Texte fourni:
⟨

Purs fantasmes pour certains, paranoïa pour d’autres, les actions offensives visant à déstabiliser un pays via ses structures d’importance vitale connectées deviennent de plus en plus crédibles. Un moteur de recherche nous fait sortir de la fiction hollywoodienne des « liquidations informatiques », pour nous ramener à une dure réalité.

S’il y a encore quelques années, les actions de cyberguerre et de cybercrimes étaient sous-estimées, voire niées, force est de constater, qu’il y a eu une forte sensibilisation des institutions et des entreprises sur ces enjeux. A ce tître, il existe une littérature relativement importante sur le sujet et le nouveau Livre blanc sur la défense et la sécurité nationale, marque un tournant en posant les bases d’une cyberstratégie de l’appareil de Défense.

⟩

Travail à faire:
1. Traduisez en anglais cette phrase du texte sur la cyberguerre : « Un moteur de recherche nous fait sortir de la fiction hollywoodienne des “liquidations informatiques”, pour nous ramener à une dure réalité. »
2. Poursuivez le texte sur la cyberguerre à partir de sa dernière phrase.
Les lignes ne sont d'aucune utilité pour ce travail.

Données fournies:
⟨

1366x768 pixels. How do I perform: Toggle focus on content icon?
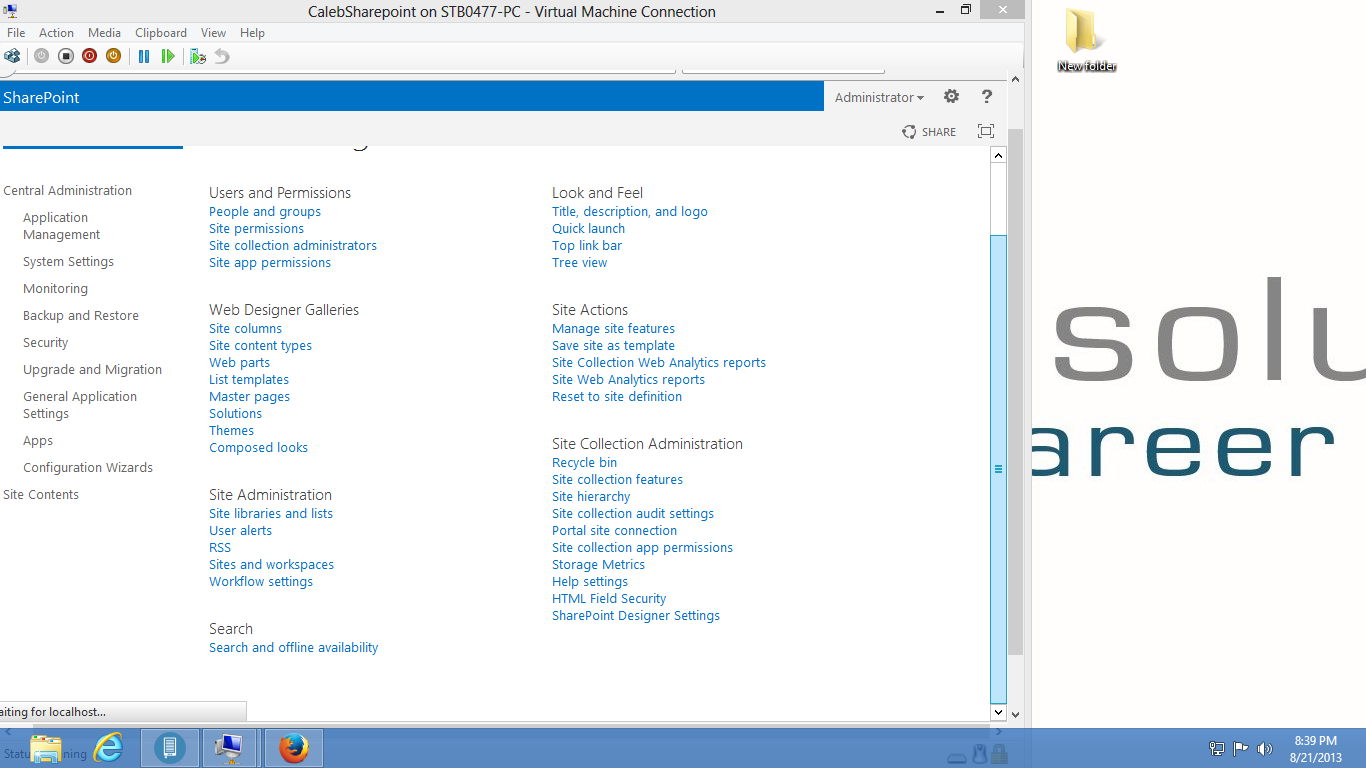pyautogui.click(x=986, y=132)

⟩

Réponses par consigne:
1. A search engine takes us out of the Hollywood fiction of "computer liquidations" and brings us back to a harsh reality.

2.
Vers une globalisation des mouvements offensifs

Le monde est devenu interconnecté, ainsi, les appareils et les systèmes connectés doivent faire face à une menace et des risques d’intrusion qui son devenus globalisés. Le nouveau moteur de recherche Shodan développé par l’américain John Matherly, vient amèrement rappeler cette réalité. Ce moteur de recherche, que CNN Money n’hésite pas à nommer « The scariest search engine on the Internet » ( le moteur de recherche le plus éffrayant d’internet)  étonne par la diversité des informations qu’il permet de collecter.

Shodan est un moteur de recherche conçu pour rechercher les appareils et systèmes informatiques qui sont connectés à internet. Au premier abord, sur le site, il est particulièrement étonnant de constater l’étendue des appareils qui sont connectés au World Wide Web, ceux-ci vont des feux tricolores et  des caméras de sécurité aux usines de traitement d’eau et aux réseaux électriques. Plus inquiètant encore, Shodan permettrait même de trouver des systèmes de contrôle de centrales nucléaires et d’accélérateurs de particules. En effet, le moteur de recherche s’intéresse particulièrement aux systèmes  SCADA (Supervisory Control and Data Acquisition) utilisés pour le contrôle commande de procédés industriels.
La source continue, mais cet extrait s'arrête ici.